Joe Rogan: No one else does that. It's literally impossible. If you find out this guy has a $170,000 a year job, you're like, 'Oh, he's doing okay, he's all right.' And then you're like, 'Wait a minute, why does he have $50 million? What is he doing?'
Elon Musk: Correct.
Elon Musk: I think the more accurate thing would be to say, what is the family value increase? Like, how much does their spouse earn? Do they have a mysteriously wealthy spouse? This is... or do they have a spouse that's really good at insider trading? Like Paul Pelosi.
Joe Rogan: Really good, yeah, he's great at trading. He's such a good trader.
Elon Musk: So, yeah, there's... I mean, that's why I actually posted on X, like, I think maybe we should pay politicians more, frankly, because it reduces the forcing function for graft.
Elon Musk: If you were a part of a group of people that's passing a bill, and you know this bill is going to get passed, you know the votes are there, and you know it's going to affect this industry and this particular manufacturer, and you can buy stock... It's more than just insider trading.
Joe Rogan: Like the insider trading stuff, the stock portfolio stuff is quite trackable, but it's a lot more than insider trading, the way they're acquiring wealth.
Elon Musk: Correct.
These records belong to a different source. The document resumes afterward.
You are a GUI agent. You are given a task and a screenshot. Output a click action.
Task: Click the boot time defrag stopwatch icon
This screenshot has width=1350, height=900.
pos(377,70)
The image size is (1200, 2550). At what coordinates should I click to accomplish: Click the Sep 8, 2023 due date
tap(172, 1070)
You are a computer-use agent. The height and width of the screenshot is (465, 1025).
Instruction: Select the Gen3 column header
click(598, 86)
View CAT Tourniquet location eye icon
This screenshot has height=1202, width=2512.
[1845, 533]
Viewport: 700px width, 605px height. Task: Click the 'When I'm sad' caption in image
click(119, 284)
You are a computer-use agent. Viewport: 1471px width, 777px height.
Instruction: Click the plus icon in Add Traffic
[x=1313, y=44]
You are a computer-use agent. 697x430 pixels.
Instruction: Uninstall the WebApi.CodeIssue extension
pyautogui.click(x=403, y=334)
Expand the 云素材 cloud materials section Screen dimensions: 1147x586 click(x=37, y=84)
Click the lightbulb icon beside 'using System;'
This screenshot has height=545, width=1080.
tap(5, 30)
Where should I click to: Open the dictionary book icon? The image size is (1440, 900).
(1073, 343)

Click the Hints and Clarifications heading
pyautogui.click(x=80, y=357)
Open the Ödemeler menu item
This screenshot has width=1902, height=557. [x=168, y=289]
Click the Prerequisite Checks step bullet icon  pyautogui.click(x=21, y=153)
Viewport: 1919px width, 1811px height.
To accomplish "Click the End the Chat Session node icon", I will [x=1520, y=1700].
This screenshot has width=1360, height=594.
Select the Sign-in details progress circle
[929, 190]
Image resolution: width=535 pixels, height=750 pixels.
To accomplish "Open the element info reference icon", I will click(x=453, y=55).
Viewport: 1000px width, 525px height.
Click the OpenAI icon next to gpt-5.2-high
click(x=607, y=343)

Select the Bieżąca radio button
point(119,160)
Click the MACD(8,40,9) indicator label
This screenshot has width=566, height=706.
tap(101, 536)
And what other methods? I mean, this is really going to get me assassinated. It's like I'm not lengthening my life span by explaining this stuff, to say the least. I mean, I was supposed to go back to DC. How am I going to survive this? Congress is going to kill me, for sure.
Elon Musk: In fact, I do think, like, there's... I actually have to be careful that I don't push too hard on the corruption stuff because it's going to get me killed. Yeah, you know, it's like I was actually thinking about that on the plane flight over here. It's like, if I push too hard on the corruption stuff, people get desperate is the issue. Right. Then they say, like, 'Okay, if the money flow cuts off, then, okay, they can't afford school for their kids,' right? Then it's, then they're going like, 'Well, [__] you, I'm going to kill you for my kids,' type of thing.
Elon Musk: You know, like, I think maybe we should either pay politicians nothing or maybe a lot, a lot more. It's like, somewhat maybe counterintuitively, if politicians got paid a lot more, then they wouldn't feel like there's so much of a forcing function for them to accept corrupt money.
Joe Rogan: Yeah, but the problem is, if you paid them a lot more, they're still not going to make as much money as they would insider trading.
Elon Musk: But it's less of a forcing function.
Elon Musk: Like, do we actually have two parties? Do we have one party? Like the whole 'uni-party' thing, it's kind of true. So, I mean, my sort of rough guess is that while I think maybe three-quarters of the graft is Democratic, I think there's like, maybe, I don't know, 20-25% that's Republicans. So they've, like, basically, most of the graft is going to the Democrats, but they throw some bones to the Republicans too, so they're in on it.
Elon Musk: And you know, it's not like there's zero graft from the Republican side to be clear.
Joe Rogan: Oh, there's plenty of conservatives that are insider trading in Congress. Plenty.